“I’ve worked with AI for a long time, and it’s great to apply the technology for the good of the
community” – Nagib Hakem
"Working alongside Nagib was an invaluable experience. His mentorship was truly transformative, and
his expertise elevated DevOps work here at LifeMoves. Nagib’s ability to seamlessly bridge complex data
insights with real-world impact made a lasting difference. He was not just a colleague but a mentor
whose guidance was priceless—a true gem in every sense." – Carmen Kapanga, Compliance Data
Analyst at LifeMoves
At his previous employer Nagib was a Principal Engineer, a very technical position focused on AI
systems, with a particular interest in knowledge representation and reasoning. When he retired, he
went on the Camino de Santiago trip for a month before starting this volunteering effort. With a fresh
mind and a new perspective on life, he was ready to apply his skills in the nonprofit world.
LifeMoves is a nonprofit organization based in the Bay Area, and one of the largest and most effective
providers of shelter/housing and supportive services across Silicon Valley and the San Francisco
Peninsula. It operates over 26 major sites, providing emergency, transitional, and permanent supportive
housing, along with a vast array of supportive resources to help clients secure a place to call home.
LifeMoves served over 7450 clients in FY24 (July 1, 2023 – June 30, 2024), and with very good results. Over the past three years, over 80% of clients who secured permanent housing after staying at
LifeMoves kept that housing one year later.

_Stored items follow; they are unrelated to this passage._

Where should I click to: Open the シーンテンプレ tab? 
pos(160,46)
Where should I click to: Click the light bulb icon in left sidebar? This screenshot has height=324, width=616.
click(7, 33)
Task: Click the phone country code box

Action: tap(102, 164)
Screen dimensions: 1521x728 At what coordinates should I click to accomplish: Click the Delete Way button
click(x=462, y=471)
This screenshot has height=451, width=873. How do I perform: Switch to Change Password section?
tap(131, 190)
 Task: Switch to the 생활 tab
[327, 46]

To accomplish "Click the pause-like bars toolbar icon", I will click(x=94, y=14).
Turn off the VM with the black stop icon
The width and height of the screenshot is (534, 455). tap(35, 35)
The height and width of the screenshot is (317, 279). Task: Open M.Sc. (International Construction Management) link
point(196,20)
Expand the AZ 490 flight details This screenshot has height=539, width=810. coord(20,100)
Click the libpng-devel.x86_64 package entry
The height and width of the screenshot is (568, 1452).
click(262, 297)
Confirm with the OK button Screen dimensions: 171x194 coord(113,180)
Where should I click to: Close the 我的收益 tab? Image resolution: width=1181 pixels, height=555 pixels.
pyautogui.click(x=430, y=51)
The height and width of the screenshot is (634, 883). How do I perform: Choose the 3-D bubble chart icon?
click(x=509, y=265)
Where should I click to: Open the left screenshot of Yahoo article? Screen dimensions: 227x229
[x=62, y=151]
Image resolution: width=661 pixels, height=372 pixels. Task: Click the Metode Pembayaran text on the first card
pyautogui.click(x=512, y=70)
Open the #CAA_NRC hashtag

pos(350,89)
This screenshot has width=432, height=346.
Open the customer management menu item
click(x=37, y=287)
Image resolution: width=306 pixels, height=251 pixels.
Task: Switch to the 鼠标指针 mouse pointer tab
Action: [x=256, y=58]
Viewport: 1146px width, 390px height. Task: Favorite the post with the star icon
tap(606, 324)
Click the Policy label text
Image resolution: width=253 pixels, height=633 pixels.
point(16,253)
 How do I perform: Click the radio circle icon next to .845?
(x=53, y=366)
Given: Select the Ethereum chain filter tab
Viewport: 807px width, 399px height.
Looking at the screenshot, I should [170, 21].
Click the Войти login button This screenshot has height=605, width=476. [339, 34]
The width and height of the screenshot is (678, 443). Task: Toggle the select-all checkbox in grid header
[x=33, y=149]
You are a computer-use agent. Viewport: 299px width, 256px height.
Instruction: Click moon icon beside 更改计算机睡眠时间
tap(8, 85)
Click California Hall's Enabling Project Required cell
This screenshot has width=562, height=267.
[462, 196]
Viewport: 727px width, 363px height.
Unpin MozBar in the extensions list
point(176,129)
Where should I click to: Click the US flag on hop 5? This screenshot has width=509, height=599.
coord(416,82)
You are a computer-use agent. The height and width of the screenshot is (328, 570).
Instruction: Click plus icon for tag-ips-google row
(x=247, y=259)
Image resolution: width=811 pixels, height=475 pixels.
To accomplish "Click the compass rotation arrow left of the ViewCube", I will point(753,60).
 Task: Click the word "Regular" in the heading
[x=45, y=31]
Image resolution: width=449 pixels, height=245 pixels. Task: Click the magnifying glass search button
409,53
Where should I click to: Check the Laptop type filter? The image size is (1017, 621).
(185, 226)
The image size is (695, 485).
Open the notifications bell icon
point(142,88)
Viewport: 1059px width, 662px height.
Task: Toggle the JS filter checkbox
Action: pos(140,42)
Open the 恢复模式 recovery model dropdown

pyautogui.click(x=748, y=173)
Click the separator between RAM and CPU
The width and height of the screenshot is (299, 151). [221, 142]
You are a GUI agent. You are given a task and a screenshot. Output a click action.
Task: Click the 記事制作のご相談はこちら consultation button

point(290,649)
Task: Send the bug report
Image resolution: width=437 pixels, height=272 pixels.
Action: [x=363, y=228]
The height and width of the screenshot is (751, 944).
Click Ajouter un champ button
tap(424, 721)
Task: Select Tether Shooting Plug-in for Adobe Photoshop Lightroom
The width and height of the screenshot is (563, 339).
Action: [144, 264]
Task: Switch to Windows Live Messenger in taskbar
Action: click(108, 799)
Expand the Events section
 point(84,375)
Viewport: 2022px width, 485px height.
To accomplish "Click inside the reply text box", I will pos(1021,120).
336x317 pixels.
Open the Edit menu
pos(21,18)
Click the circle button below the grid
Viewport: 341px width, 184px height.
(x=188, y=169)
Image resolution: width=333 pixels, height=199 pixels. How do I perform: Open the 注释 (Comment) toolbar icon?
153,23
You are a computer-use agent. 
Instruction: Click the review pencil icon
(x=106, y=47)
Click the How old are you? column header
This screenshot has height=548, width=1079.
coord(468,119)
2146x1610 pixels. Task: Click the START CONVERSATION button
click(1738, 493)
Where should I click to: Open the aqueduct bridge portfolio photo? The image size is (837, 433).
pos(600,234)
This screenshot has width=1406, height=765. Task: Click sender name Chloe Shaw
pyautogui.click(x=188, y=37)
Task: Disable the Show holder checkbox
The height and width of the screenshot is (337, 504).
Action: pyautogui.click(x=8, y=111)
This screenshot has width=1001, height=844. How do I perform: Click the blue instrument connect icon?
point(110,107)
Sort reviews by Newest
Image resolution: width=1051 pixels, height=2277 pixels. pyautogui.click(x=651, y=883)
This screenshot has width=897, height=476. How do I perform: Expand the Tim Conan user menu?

LifeMoves had collected over 20 years of data in Salesforce but didn't know if this data could be useful in
understanding donor behavior and engagement. This is critical for any nonprofit because better
knowledge of donors can significantly impact fundraising efforts, ultimately allowing the organization to
serve more homeless people and provide more homes.
Given his background, Nagib knew he could help, making this a perfect match. The goal was to infer
from the data how donors would behave, and what excites them. They set out to develop a system to
achieve this.
First, he had to analyze the data from Salesforce. A challenge was that he was the sole engineer. When
he encountered unfamiliar aspects of Salesforce, he relied on the extensive online community for
answers. Afterward, he developed a machine learning model, a form of AI, and interfaced it with
Salesforce to write the results back into the database.
The analysis itself was not too difficult; the real challenge was making it accessible to non-technical
users. It needed to be robust so that the team could continue to benefit from it after he left. Everything
is configurable, allowing them to update and use the configuration files as the data evolves.
Initially, they set out to explore possibilities without expecting the high accuracy they ultimately
achieved. The effort culminated in the development of a complete package, which was a pleasant
surprise for both LifeMoves and Nagib.
The culture at LifeMoves was different from the tech industry, where the focus is heavily on technology
and results. At LifeMoves, and likely in much of the nonprofit world, there is a stronger emphasis on
people. The diverse group included employees who had themselves experienced homelessness, creating
a welcoming, open, and community-focused environment.
One of the most rewarding aspects of his fellowship was mentoring some of the LifeMoves employees
on data analytics. One of the by-products of his work was changing the mindset around how they use
data. There is so much information we can get from large amounts of data, it needs to be considered
differently from the day-to-day use of the system.
So far, they have done a 1st pass at predicting donor behavior, focusing on donor retention. The team is
trying to figure out how to improve the methods for the fundraising campaigns based on the newly
developed system. Now, every donor has an insight card in the database, so they can always look up
their history and their various giving propensities. They keep discovering new factors – seeing what
makes donors remain active, for example, and they are refining our campaign strategies accordingly.
This has been a very rewarding time, not only from a technical perspective, but interacting with the
LifeMoves team. Now Nagib is trying to ask himself what he wants his retirement to be and whether
he’s ready for retirement, or just take on another project.